-- What to work on --
Leave out every picture, and restate word for word only the lines from the one containing "This screenshot has" through the end of the material.

-- Entries provided --
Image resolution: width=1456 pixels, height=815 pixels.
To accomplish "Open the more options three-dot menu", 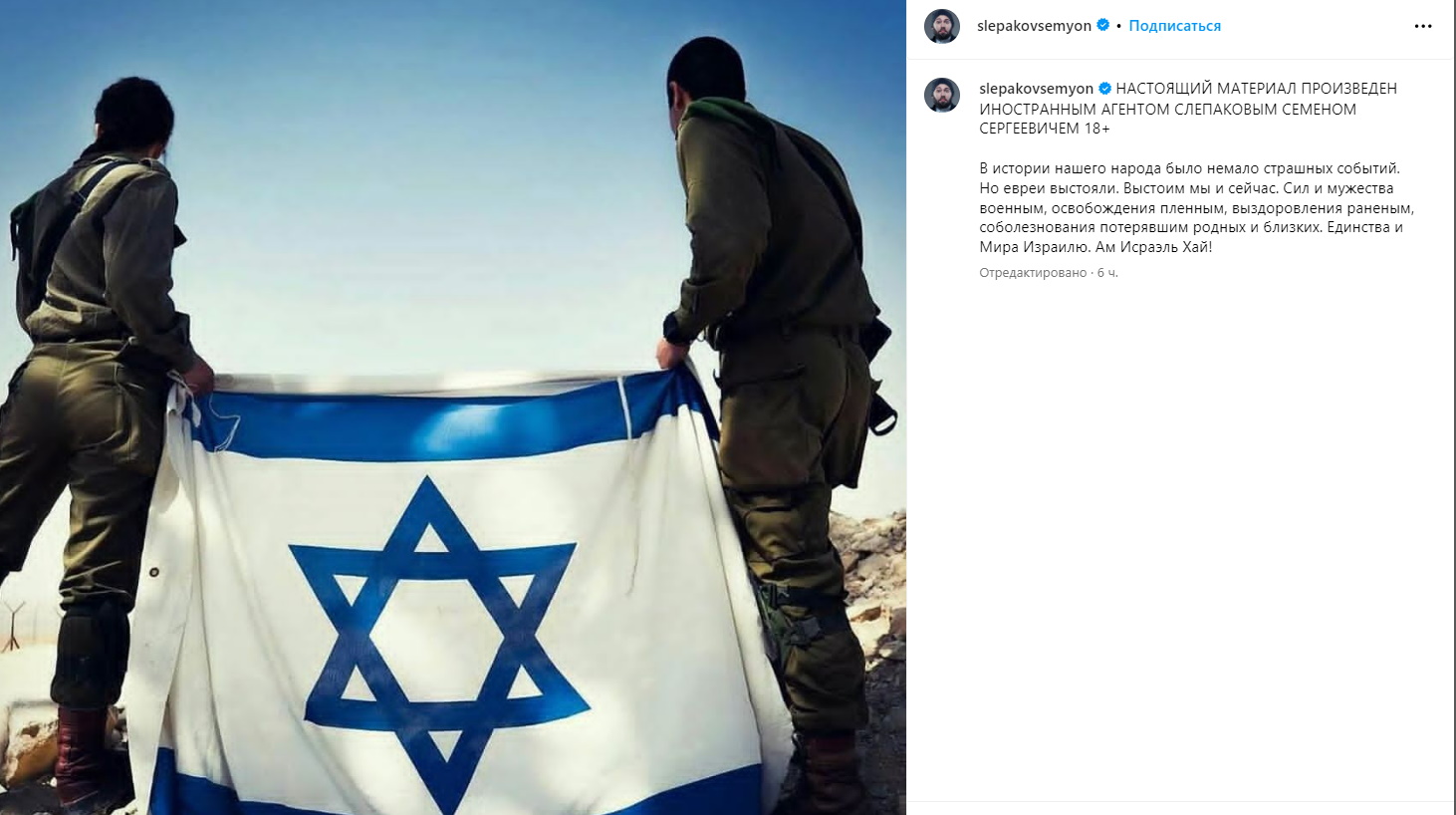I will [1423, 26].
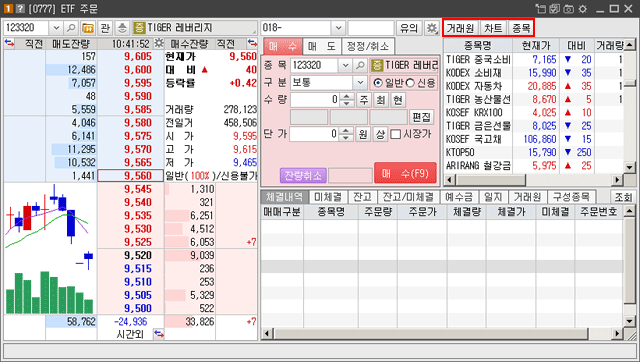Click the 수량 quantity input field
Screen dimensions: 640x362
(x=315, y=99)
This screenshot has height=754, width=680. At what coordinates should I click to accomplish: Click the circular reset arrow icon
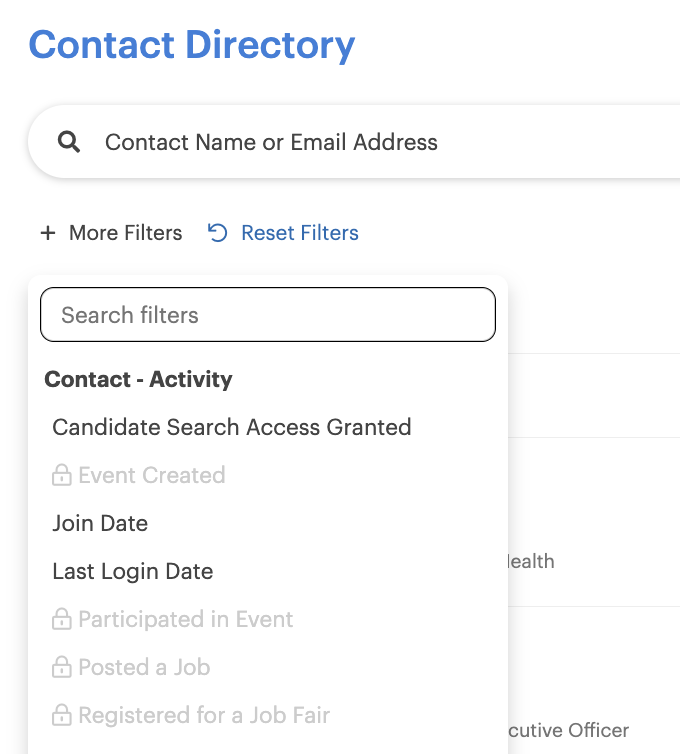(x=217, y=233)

-- Output below --
This screenshot has height=754, width=680. At what coordinates should I click to accomplish: Click the circular reset arrow icon
(x=217, y=233)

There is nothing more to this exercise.